Created with survivor testimonials, The Mush Hole tells the truth about Canada’s longest-running residential school
Renowned Indigenous choreographer Santee Smith brings her haunting yet hopeful piece to The Cultch and Urban Ink’s TRANSFORM Festival
The Mush Hole. Photo by Ian Maracle
The Cultch and Urban Ink present Kaha:wi Dance Theatre’s The Mush Hole at the Historic Theatre from November 14 to 16 as part of TRANSFORM Festival
ONE HUNDRED AND forty-two years—that’s how long the Mohawk Institute, Canada’s longest-running residential school, was in operation before its doors finally shut in 1970. Located just outside Brantford, Ontario, it was referred to as the Mush Hole within the Six Nations of the Grand River community because of the gruel the children were forced to eat there day after day.

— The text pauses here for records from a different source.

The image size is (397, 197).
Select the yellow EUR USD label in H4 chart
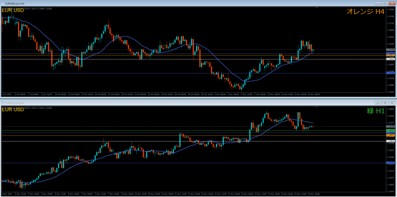pos(13,10)
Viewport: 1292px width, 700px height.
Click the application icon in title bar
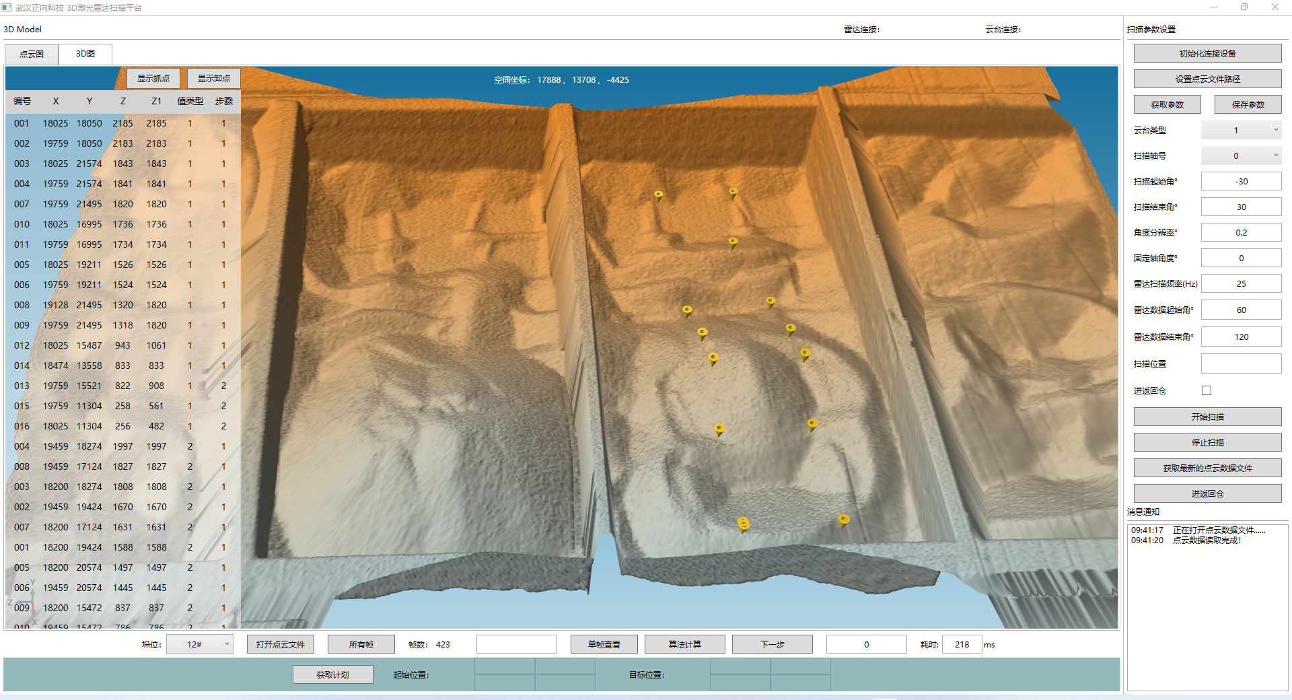pos(7,7)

Survivor testimonials from those who attended the school are a pivotal part of The Mush Hole, a production by internationally recognized dance artist Santee Smith, who is from the Kahnyen’kehàka (Mohawk) Nation, Turtle Clan from Six Nations of the Grand River. Blending dance and theatre with haunting, cinematic imagery and an all-Indigenous cast, the piece sets Mohawk Institute survivors’ truths onstage for audiences to witness.
Speaking to Stir by phone, Smith says she was hesitant to work on The Mush Hole at first because of her personal connection to the subject matter. She has family members who attended the Mohawk Institute—but has zero information about their time there, other than the long-term impacts it has had on her family. So an important aspect of her creation process was to invite other survivors into the studio to observe the dancers’ rehearsals, offer their reactions, and share memories of their own time in the Mush Hole.

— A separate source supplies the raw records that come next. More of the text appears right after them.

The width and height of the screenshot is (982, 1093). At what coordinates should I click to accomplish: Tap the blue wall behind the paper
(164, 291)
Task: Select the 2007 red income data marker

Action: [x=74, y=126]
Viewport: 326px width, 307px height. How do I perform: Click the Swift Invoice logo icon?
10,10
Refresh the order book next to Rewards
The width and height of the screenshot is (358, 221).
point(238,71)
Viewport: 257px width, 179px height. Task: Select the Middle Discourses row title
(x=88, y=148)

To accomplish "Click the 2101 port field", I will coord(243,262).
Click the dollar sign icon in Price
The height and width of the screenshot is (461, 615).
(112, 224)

“It was told to us that a big pot was made at the beginning of the week, and they ate the whole thing throughout the week,” Smith says. “Sometimes it was really bad by the end of the week; they were scraping the bottom of the pot, and it’d been there forever. At the time, it was a working farm, but the produce from the farm was not given to the students. They ate mush.”
Smith’s own company, Kaha:wi Dance Theatre, will bring The Mush Hole to the Historic Theatre from November 14 to 16, in a copresentation by The Cultch and Urban Ink as part of this year’s TRANSFORM Festival. The piece premiered in 2020, winning five Dora Mavor Moore Awards.

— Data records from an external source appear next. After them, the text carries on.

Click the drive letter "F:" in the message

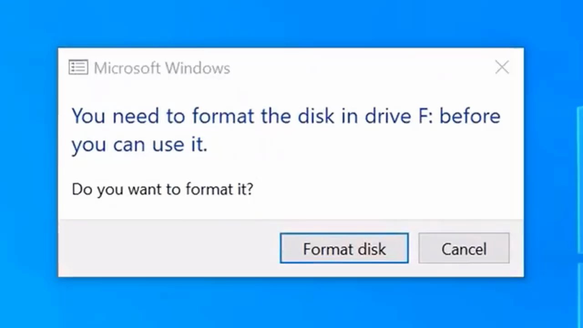tap(427, 117)
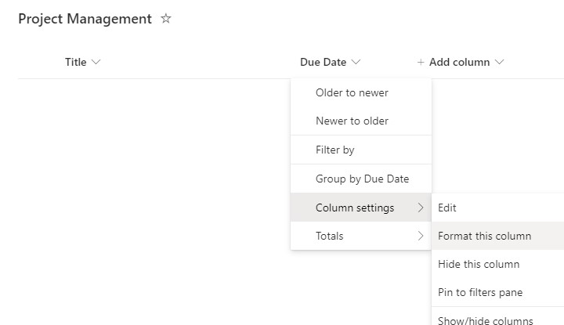This screenshot has height=325, width=564.
Task: Open Show/hide columns option
Action: click(x=486, y=320)
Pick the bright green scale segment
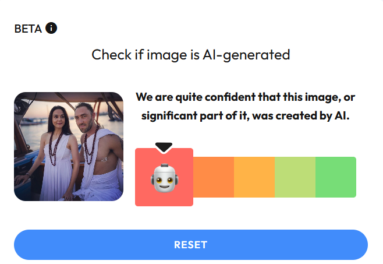Image resolution: width=383 pixels, height=264 pixels. pos(335,177)
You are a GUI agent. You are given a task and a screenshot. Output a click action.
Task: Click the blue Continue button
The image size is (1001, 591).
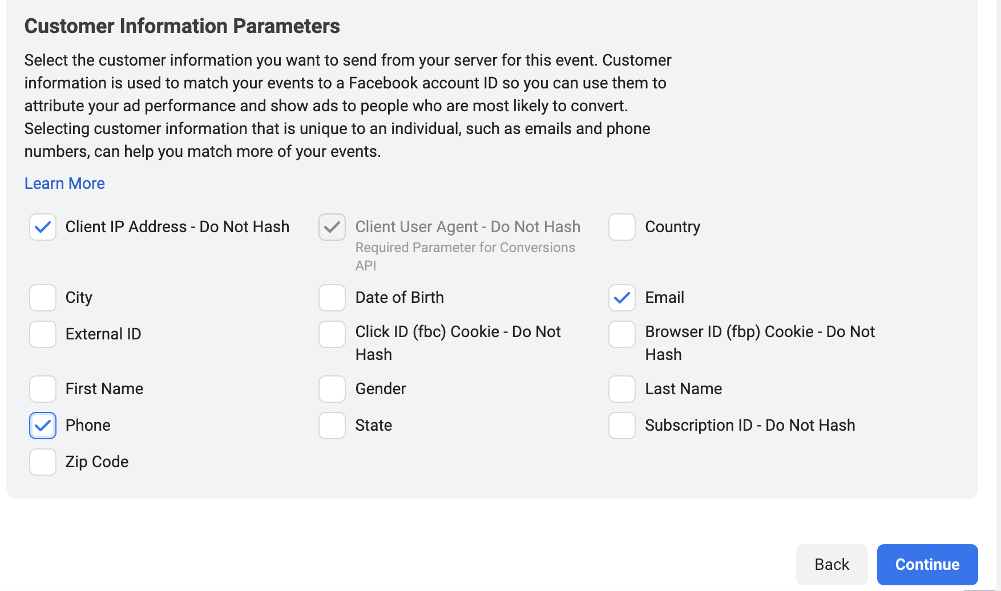[x=927, y=565]

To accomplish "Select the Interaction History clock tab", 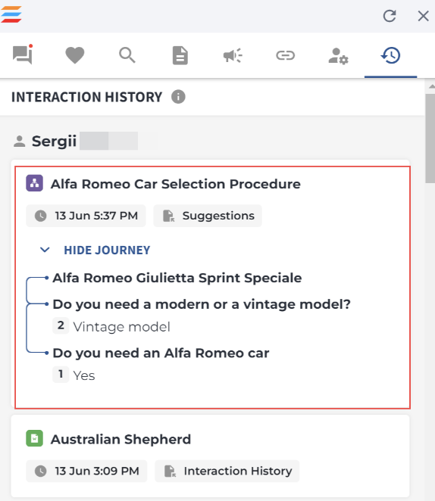I will (x=390, y=55).
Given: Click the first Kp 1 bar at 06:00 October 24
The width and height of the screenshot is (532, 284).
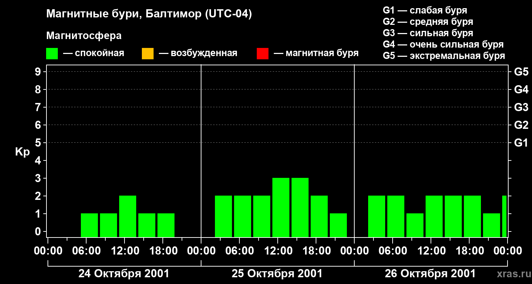Looking at the screenshot, I should click(x=89, y=225).
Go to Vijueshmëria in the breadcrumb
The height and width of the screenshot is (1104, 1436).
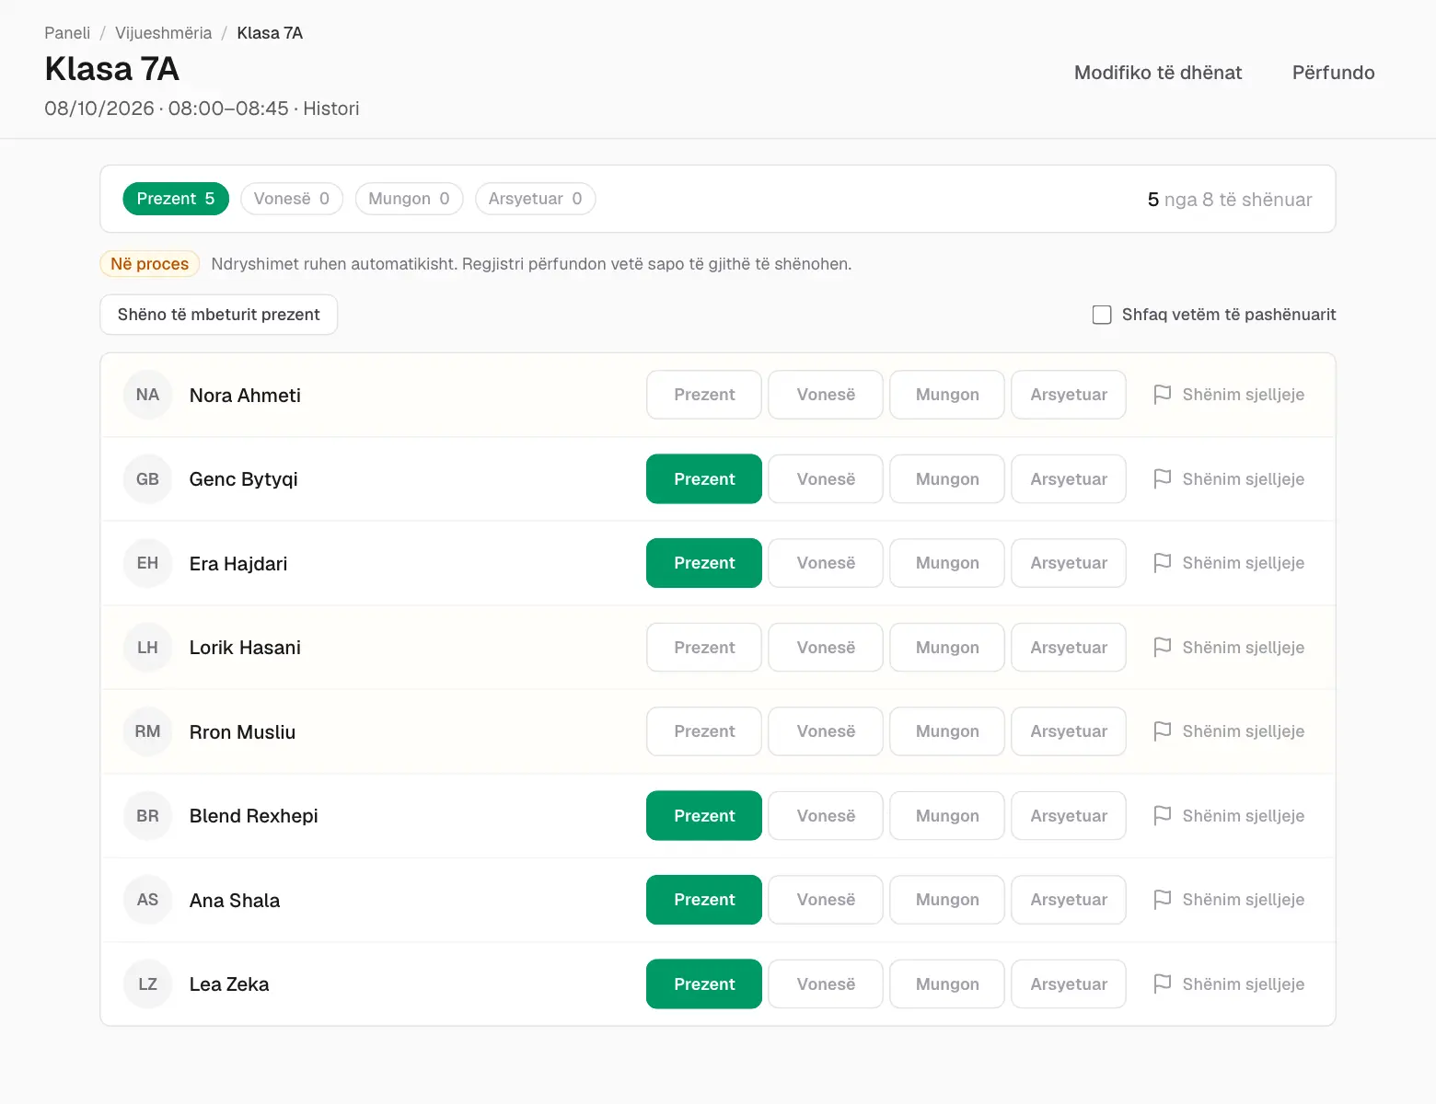163,33
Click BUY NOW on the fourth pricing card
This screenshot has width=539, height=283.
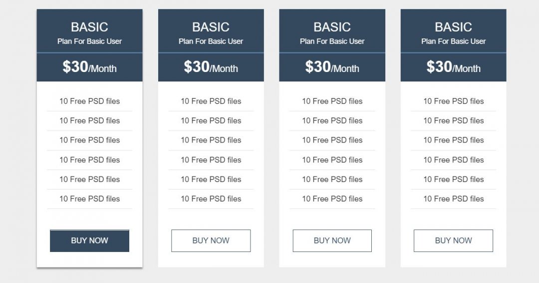pos(453,241)
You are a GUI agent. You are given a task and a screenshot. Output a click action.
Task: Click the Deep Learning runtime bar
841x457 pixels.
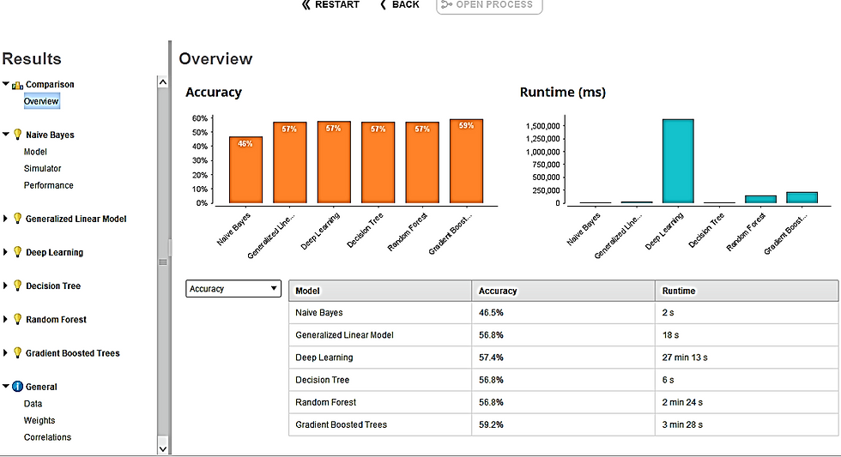[678, 161]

During the residential school’s operation, there was a plentiful orchard out front with trees bearing bright-red apples. The survivors’ memory of those fruit trees is one of many that Smith has woven into The Mush Hole.
“Apples appear in the performance, symbolic of that longing for nourishment and not having it,” the choreographer says. “The students were not allowed to eat the apples, so survivors say that they were in a constant state of hunger….They were always trying to find ways to get food—not only for themselves, but for the younger students.”
The Mush Hole. Photo by Thomas Boethe
In 1972, the Mohawk Institute building was reclaimed by the Six Nations and repurposed as the Woodland Cultural Centre, a space for Indigenous knowledge revitalization. Smith began working on The Mush Hole in 2016, when the centre and the University of Waterloo approached her about creating a piece in response to the Mohawk Institute site. She collaborated with staff at the centre to consult archives and books, attend publicly held survivor talks, and have one-on-one conversations with survivors.
The result is a vignette-style piece in which the stage is divided into three architecturally inspired sections: the centre is the main building, the left is the girls’ side of the school, and the right is the boys’ side. Elsewhere during the show, different areas of the Mush Hole—from the cafeteria to the laundry room—are created in order to re-enact memories.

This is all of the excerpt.